(Task) Copy the records word for word, starting at the line that contains "Locate an element" and ending at the line that contains "What are the". Leave the pictures out of your copy.

##### Dataset #####

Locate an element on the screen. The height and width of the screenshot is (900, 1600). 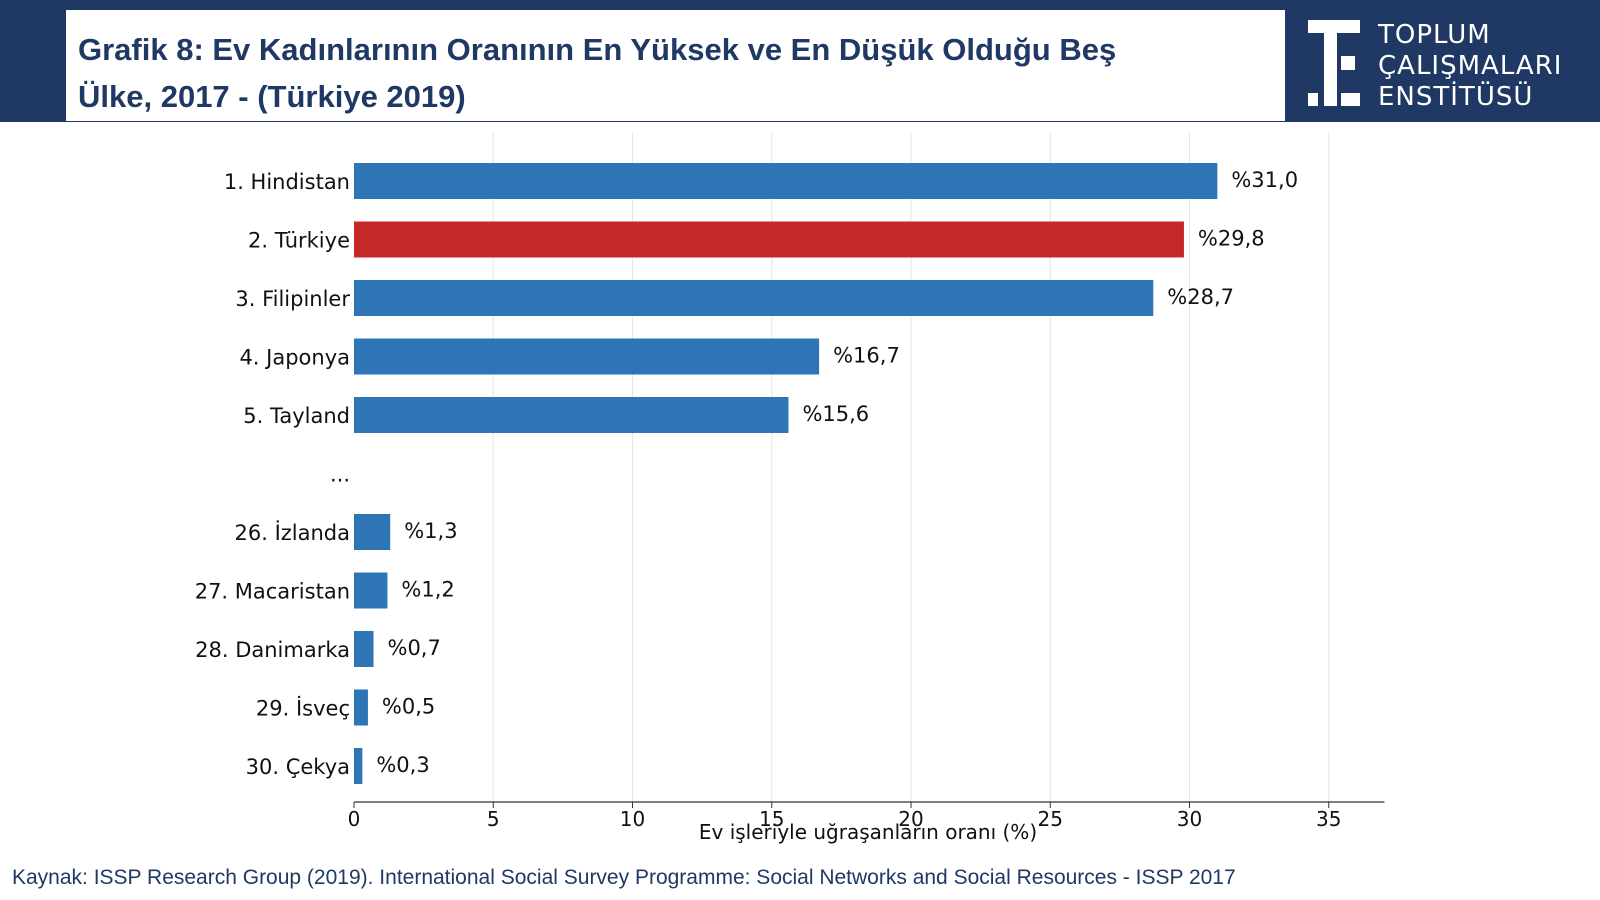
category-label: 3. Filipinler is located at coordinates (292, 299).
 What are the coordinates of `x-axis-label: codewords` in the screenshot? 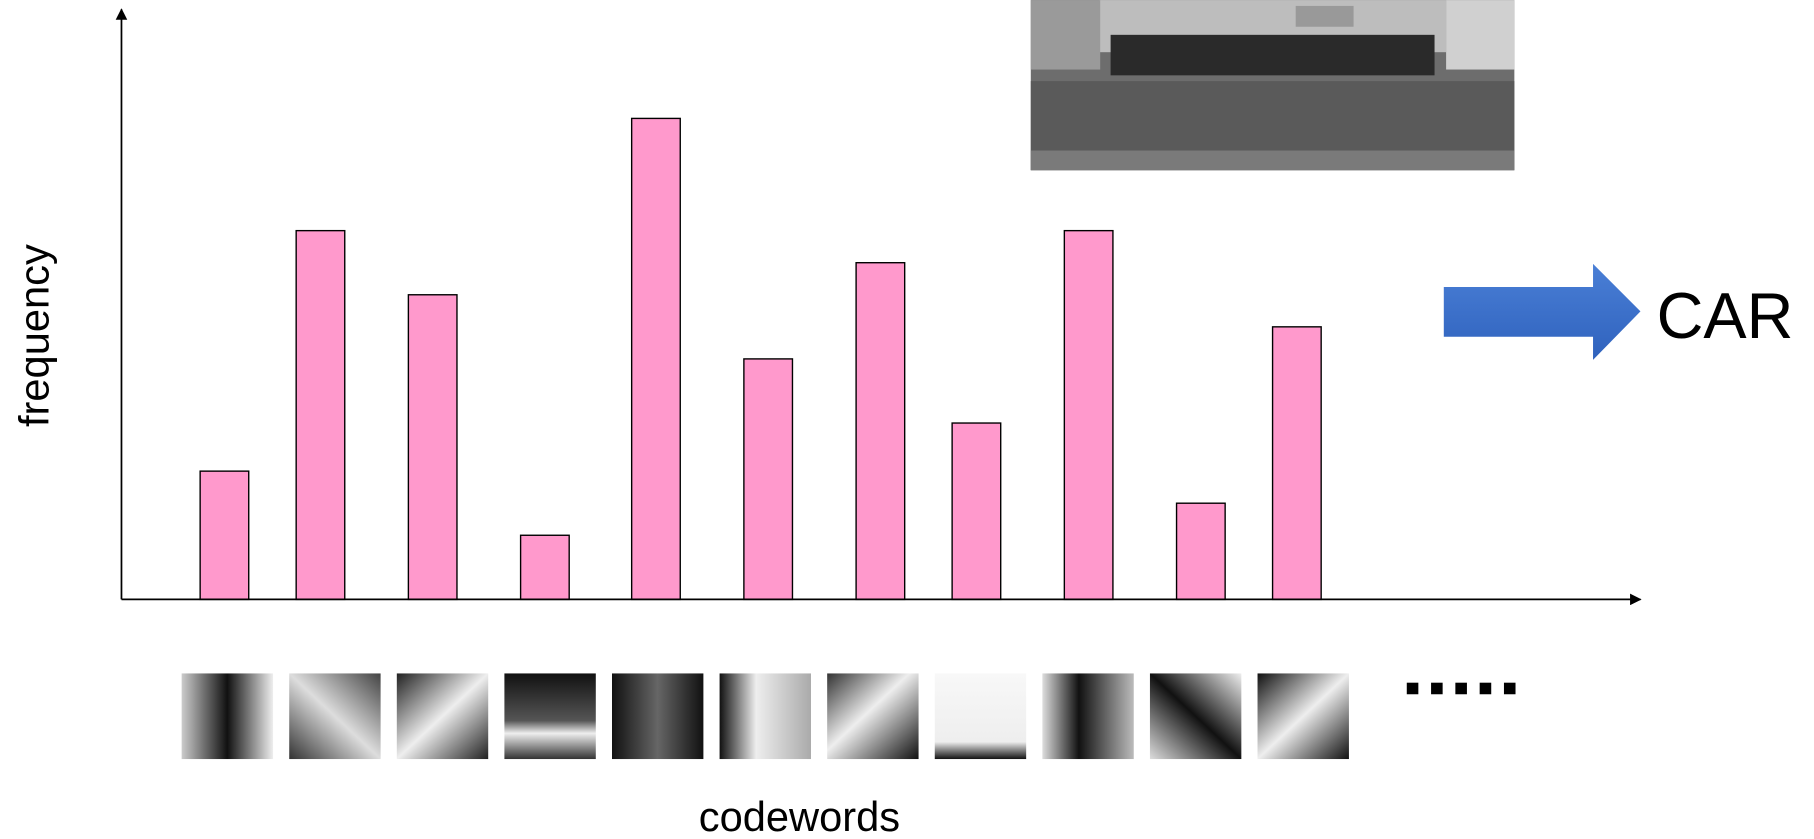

#####
##### Dataset #####

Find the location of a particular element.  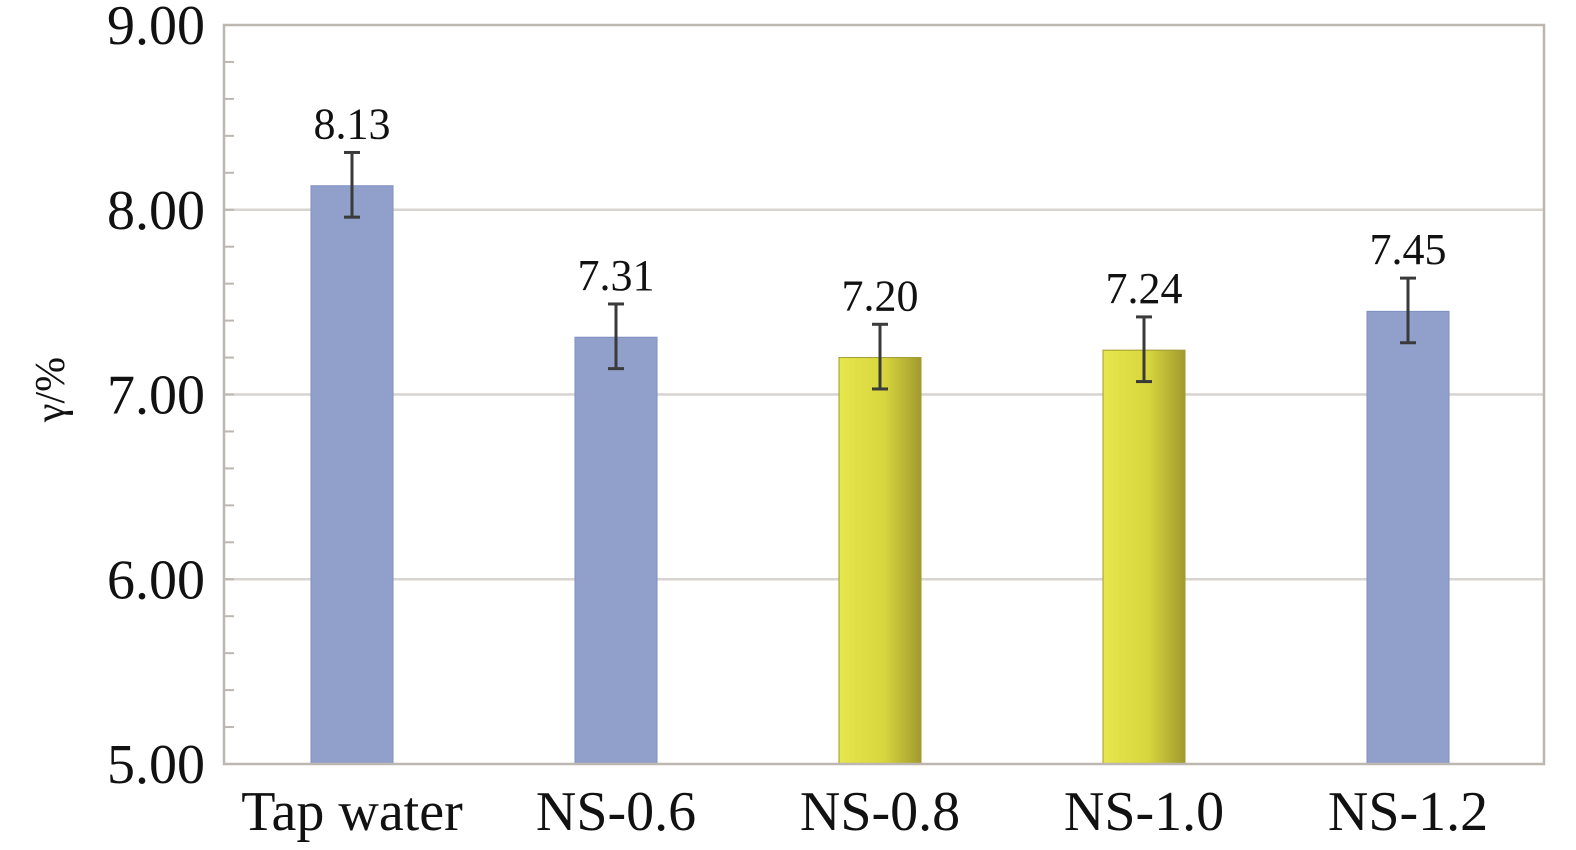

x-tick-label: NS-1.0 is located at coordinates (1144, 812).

#####

(Exercise response)
Locate an element on the screen. The height and width of the screenshot is (900, 1600). 
category-label: 3. Filipinler is located at coordinates (292, 299).
 What are the coordinates of `x-axis-label: codewords` in the screenshot? 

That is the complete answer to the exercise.